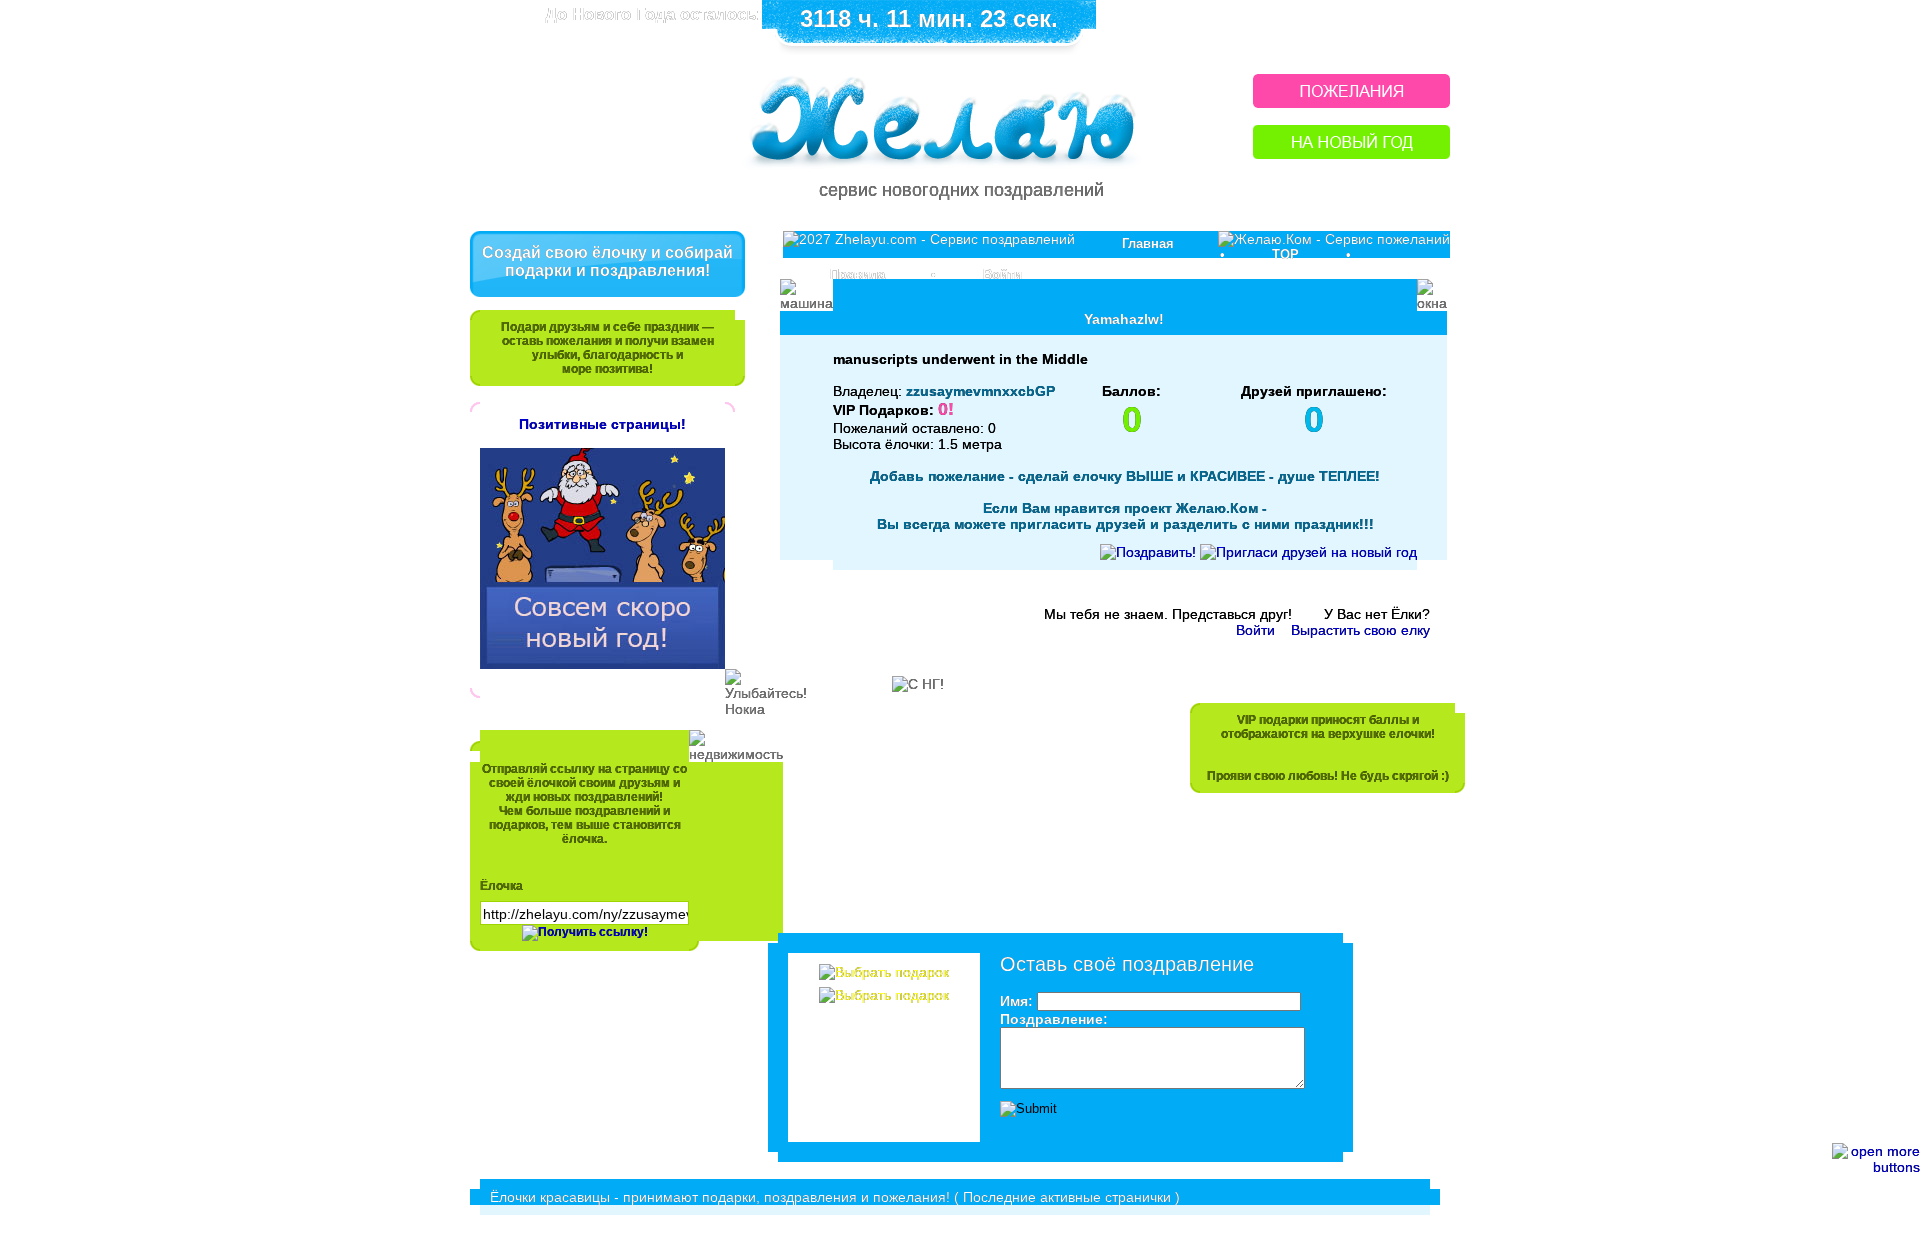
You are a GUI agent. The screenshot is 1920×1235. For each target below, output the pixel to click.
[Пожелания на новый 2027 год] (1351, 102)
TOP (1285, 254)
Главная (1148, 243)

┄┄┄┄┄┄┄┄┄┄

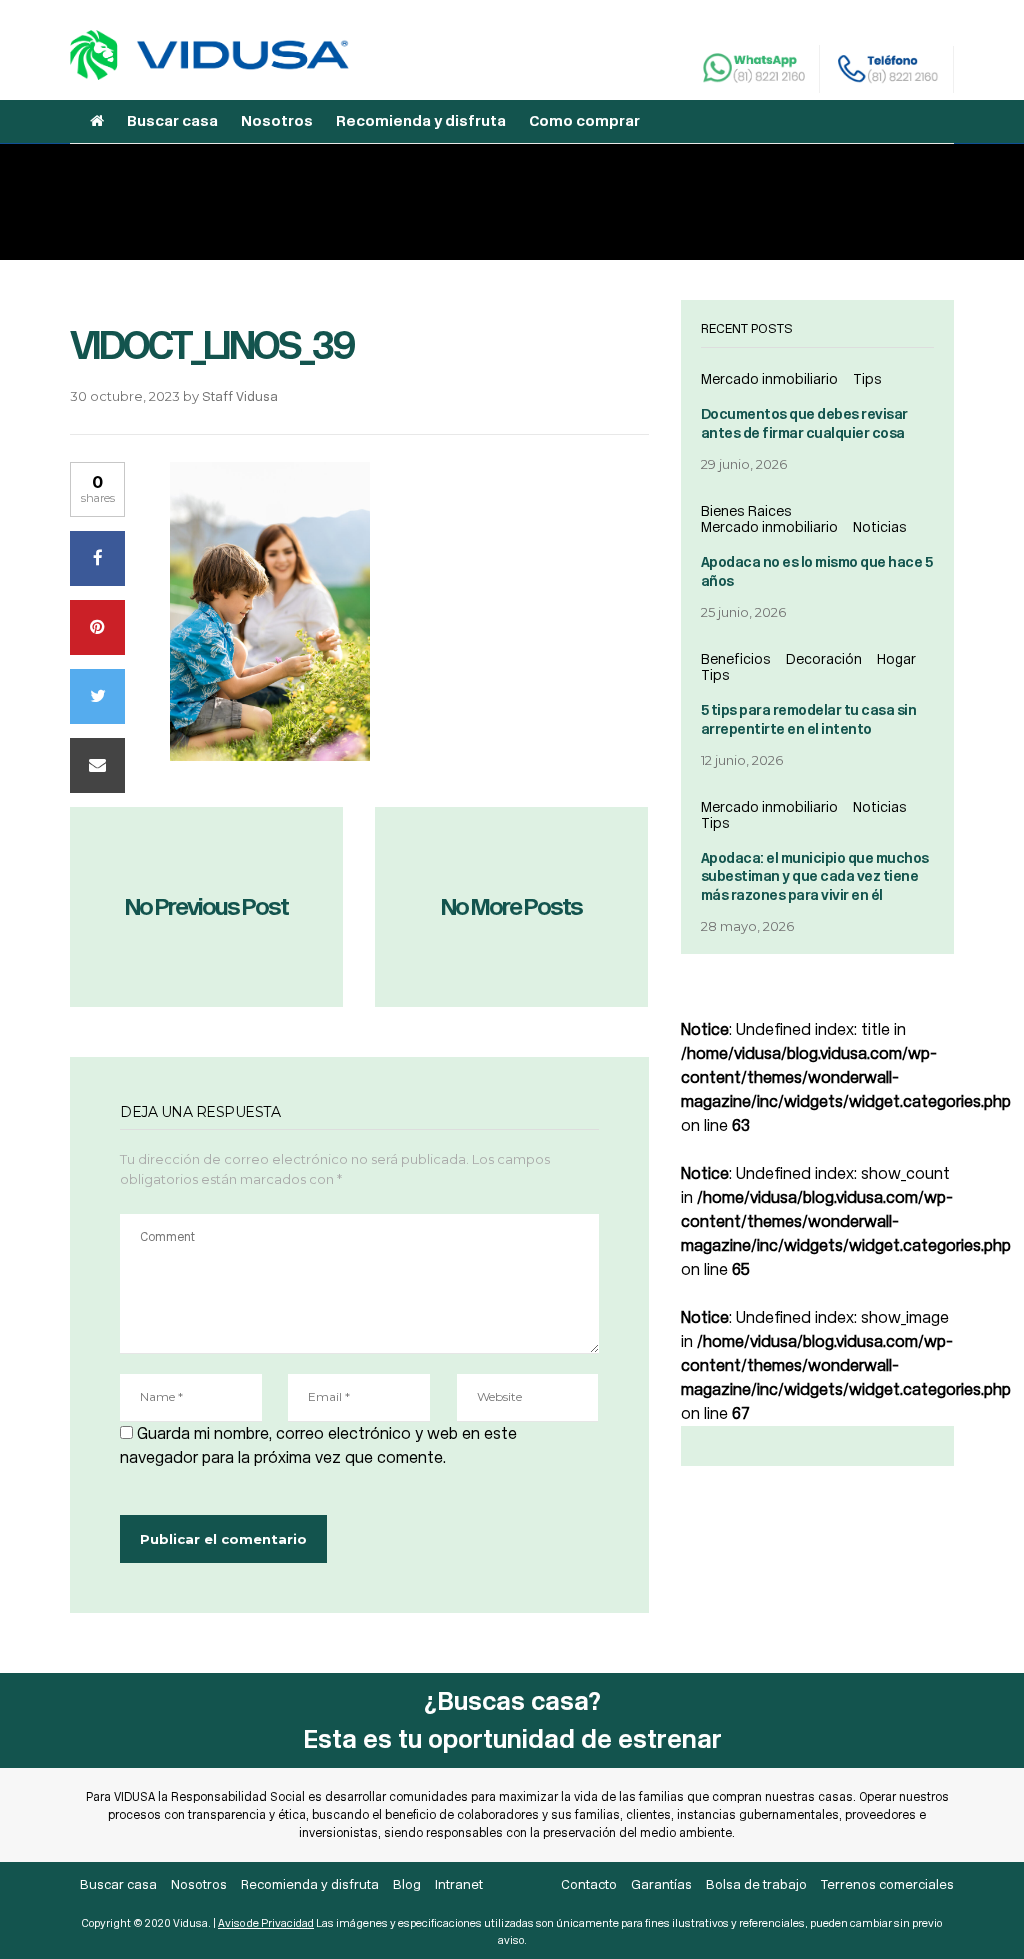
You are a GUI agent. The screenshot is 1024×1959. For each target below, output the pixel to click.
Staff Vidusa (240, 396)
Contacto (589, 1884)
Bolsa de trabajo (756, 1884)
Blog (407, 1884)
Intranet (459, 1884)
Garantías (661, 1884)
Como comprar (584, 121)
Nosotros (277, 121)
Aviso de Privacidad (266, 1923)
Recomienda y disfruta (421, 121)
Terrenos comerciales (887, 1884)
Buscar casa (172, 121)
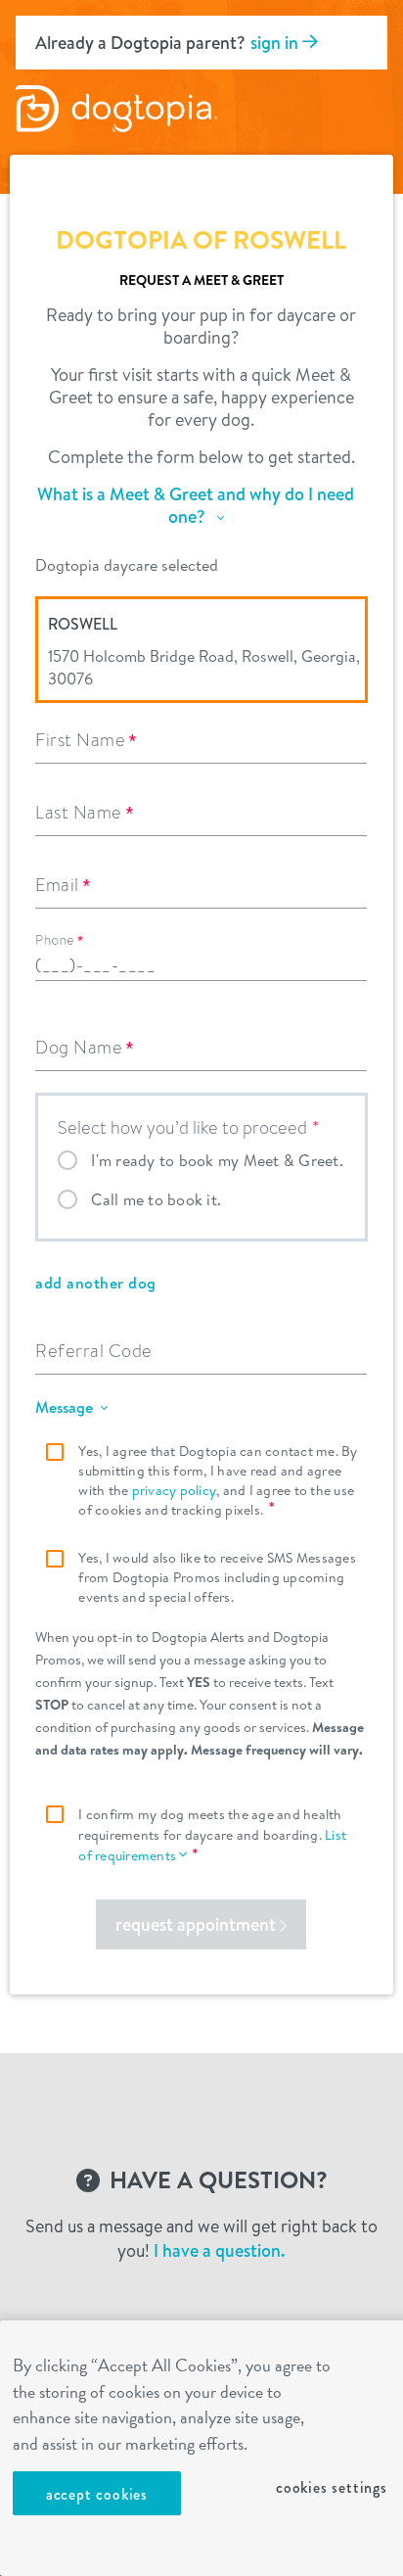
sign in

┄┄┄┄┄┄┄┄┄┄

== Activity ==
From the data above, return every line from the line that has "You are a GUI agent. The screenshot is 1920×1235." up to and including the line that has "Главная (1148, 243)", exactly.

== Solution below ==
You are a GUI agent. The screenshot is 1920×1235. For each target below, output the pixel to click.
[Пожелания на новый 2027 год] (1351, 102)
TOP (1285, 254)
Главная (1148, 243)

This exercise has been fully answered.